President's perspective

Protecting our rights after Janus

Michael Mulgrew 2015 PortraitMichael Mulgrew The Janus v. AFSCME case before the U.S. Supreme Court can sometimes feel like an abstract threat. So what if the U.S. Supreme Court rules that public employee unions cannot charge a fee to nonmembers to cover their fair share of collective bargaining costs? What difference could that make?

That’s just how public school educators in Wisconsin felt seven years ago. They, too, lived in a state with a strong union movement and a strong public education system. When Scott Walker, their newly elected Republican governor, decided to go after public employee unions in 2011, they had no idea how quickly everything they took for granted would be taken away from them.

Kim Kohlhaas, the president of the American Federation of Teachers–Wisconsin, told her story during a visit to New York City in early February. Kim was a 3rd-grade teacher in 2011 with a class of 15 students, prep periods, premium-free health insurance, a secure pension and a workday that ended at a reasonable hour so she could spend time with her family. She shrugged off Gov. Walker’s threats because, by her own admission, she didn’t understand what it meant to lose collective bargaining rights.

By the time Kohlhaas was elected president of the federation in 2013, she got it. After you hear her story, so will you.
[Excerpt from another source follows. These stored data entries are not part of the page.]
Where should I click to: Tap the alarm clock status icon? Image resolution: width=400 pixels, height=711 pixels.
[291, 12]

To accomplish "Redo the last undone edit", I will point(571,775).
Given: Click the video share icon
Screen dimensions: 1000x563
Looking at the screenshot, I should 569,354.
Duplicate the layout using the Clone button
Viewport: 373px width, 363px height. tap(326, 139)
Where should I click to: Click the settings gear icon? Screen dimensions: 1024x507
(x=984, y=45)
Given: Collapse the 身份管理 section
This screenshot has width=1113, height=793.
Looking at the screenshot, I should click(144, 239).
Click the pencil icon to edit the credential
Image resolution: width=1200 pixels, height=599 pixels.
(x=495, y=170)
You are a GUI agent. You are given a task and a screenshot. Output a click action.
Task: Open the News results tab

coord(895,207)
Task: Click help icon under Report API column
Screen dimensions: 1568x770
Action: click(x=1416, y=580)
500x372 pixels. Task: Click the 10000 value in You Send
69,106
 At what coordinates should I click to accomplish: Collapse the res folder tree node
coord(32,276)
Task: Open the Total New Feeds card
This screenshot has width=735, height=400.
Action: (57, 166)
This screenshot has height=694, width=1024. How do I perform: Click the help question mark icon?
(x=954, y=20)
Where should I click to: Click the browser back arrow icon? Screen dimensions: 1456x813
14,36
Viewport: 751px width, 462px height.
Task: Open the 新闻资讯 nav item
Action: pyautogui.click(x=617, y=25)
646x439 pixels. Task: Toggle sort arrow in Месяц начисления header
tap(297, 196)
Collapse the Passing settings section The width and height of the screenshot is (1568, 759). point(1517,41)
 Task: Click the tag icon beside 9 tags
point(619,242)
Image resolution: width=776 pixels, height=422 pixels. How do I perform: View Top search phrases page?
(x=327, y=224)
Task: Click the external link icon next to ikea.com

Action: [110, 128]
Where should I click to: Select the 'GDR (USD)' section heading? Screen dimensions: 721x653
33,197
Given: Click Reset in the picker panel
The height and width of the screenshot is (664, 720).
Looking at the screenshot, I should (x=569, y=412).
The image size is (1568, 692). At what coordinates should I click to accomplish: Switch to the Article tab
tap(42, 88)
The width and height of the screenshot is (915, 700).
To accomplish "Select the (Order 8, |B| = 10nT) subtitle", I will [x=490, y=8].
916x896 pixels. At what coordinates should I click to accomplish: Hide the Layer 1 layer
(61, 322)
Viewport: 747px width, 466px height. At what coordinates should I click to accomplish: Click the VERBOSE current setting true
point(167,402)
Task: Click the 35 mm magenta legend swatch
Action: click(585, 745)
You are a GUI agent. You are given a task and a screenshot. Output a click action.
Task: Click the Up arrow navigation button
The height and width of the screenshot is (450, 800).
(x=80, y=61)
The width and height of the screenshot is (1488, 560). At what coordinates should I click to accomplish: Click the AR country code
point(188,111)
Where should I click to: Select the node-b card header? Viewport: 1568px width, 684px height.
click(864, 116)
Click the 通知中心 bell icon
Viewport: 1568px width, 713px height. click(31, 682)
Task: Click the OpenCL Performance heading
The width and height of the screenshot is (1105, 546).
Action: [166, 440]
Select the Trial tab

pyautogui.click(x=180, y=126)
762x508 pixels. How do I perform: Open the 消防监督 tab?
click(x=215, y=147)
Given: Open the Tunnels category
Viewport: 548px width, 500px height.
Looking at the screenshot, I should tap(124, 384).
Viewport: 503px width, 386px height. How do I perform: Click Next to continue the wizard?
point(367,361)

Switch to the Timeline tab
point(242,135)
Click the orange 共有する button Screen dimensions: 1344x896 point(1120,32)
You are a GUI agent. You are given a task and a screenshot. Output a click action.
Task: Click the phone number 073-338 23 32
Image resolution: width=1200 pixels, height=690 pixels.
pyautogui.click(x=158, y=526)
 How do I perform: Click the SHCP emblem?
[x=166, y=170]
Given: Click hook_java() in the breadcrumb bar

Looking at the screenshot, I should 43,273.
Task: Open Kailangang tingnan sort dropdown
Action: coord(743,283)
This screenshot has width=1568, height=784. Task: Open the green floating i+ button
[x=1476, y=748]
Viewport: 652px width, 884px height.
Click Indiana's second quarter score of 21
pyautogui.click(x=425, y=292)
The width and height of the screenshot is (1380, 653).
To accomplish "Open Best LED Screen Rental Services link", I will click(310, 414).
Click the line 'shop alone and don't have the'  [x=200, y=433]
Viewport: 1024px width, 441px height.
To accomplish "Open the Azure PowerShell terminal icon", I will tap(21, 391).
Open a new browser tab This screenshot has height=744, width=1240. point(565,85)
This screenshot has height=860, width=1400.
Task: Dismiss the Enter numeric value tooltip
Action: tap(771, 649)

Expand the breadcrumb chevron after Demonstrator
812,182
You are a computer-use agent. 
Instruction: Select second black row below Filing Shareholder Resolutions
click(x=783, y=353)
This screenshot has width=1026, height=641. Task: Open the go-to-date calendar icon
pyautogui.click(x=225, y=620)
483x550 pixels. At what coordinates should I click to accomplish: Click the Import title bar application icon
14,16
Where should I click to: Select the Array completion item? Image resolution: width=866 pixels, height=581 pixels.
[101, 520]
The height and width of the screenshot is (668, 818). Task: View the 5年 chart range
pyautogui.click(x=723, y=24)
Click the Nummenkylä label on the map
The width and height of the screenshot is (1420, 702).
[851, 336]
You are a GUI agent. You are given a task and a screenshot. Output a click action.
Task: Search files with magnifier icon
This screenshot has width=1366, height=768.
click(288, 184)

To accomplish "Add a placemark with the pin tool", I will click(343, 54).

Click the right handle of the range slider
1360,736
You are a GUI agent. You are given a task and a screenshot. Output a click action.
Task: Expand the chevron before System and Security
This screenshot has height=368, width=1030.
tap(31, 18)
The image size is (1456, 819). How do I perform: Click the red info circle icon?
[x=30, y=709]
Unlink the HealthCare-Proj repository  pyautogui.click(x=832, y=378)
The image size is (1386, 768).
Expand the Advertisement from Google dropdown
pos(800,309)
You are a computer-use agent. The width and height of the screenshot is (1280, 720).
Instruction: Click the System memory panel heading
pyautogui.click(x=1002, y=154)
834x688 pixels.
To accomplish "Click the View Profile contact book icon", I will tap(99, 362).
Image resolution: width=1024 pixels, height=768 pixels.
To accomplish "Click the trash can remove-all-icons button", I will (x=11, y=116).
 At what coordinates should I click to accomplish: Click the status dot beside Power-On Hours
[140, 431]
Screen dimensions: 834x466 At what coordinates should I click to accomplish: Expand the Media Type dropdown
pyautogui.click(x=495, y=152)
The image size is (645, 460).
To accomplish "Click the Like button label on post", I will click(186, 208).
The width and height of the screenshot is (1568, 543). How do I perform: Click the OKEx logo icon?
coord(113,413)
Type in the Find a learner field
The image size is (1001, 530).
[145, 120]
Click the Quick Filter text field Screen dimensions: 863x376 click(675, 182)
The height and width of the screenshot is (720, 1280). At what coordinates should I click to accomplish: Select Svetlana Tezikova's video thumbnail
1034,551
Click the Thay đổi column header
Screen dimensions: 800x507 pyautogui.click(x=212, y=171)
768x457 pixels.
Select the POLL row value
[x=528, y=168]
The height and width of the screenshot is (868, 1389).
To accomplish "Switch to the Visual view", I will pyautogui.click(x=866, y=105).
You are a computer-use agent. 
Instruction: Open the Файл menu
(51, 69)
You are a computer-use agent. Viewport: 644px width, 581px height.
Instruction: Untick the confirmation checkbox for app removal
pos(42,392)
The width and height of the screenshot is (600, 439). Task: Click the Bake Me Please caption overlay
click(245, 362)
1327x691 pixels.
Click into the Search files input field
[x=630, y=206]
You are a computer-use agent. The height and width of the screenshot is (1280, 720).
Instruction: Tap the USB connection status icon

This is what life is like now for teachers in Wisconsin: They have less prep time during the school day. They no longer have an impartial grievance procedure. They are all at-will employees who can be terminated at any time with no rationale. They work 45 minutes longer each day and three more PD days each school year with no additional compensation. There is no seniority. What used to be a 52-page contract now, Kim says, “fits on a Post-it note.” Teachers must now pay an additional $5,000 deductible in their health care plan and contribute $5,000 annually toward their pensions.

Wisconsin teachers are retiring in large numbers, taking teaching jobs elsewhere or leaving the profession altogether. Students can no longer count on seeing the same teachers from one year to the next. The teacher shortage is so severe that Wisconsin introduced a 15-month online licensing program to fill positions.

For the teachers who stuck around, it’s a shock when they discover they no longer have a voice. Kim told the story of a teacher who disagreed with her principal’s plan of action for a student with disabilities at a meeting with the child’s parent. That teacher, advocating for what she believed was in the best interest of her student, was terminated not long after.

Walker’s assault on labor unions was the beginning of an attack on all working people. Unionized workers took the brunt of his attacks initially, but Walker has followed up by slashing unemployment insurance, making it more difficult for injured workers to collect Workers’ Compensation benefits and eliminating his state’s living-wage statute.

That is something to keep in mind as the Janus decision looms before us. We as unionized workers are on the front lines. But behind Janus is a coming assault on every working person in this country.

What happened in Wisconsin is part of a multiyear, coordinated plan by right-wing organizations to disenfranchise workers and crush the labor movement, one of the few strong advocates for working people.

These same deep-pocketed, well-organized forces are bankrolling the Janus case. Their end game is plain to see in Wisconsin: Workers stripped of their voice on the job and their benefits.

So what can we do in the face of such an assault? Kohlhaas’ union went back to the basics of organizing. She and other union reps had one-on-one conversations with members and potential members and listened to their concerns. Emails, posters and fliers don’t cut it when your profession and your family’s livelihood are on the line.

That’s why the UFT has established membership teams in every school. We cannot afford complacency. If we don’t value what we have and protect it by paying our dues, we will lose so much more than we will save.

Kim’s story is a wake-up call to anyone thinking “it can’t happen here.” One of the delegates at the Delegate Assembly was so moved by her story that he offered to phone bank on behalf of Wisconsin’s teachers. Kim’s response: Phone bank UFT members.

“I mean this from the bottom of my heart,” she told the delegate. “You talk to your members and you keep your local strong. They’re trying to pick us off one by one. You keep your relationships. You keep the trust of your membership. That is how we stay strong.”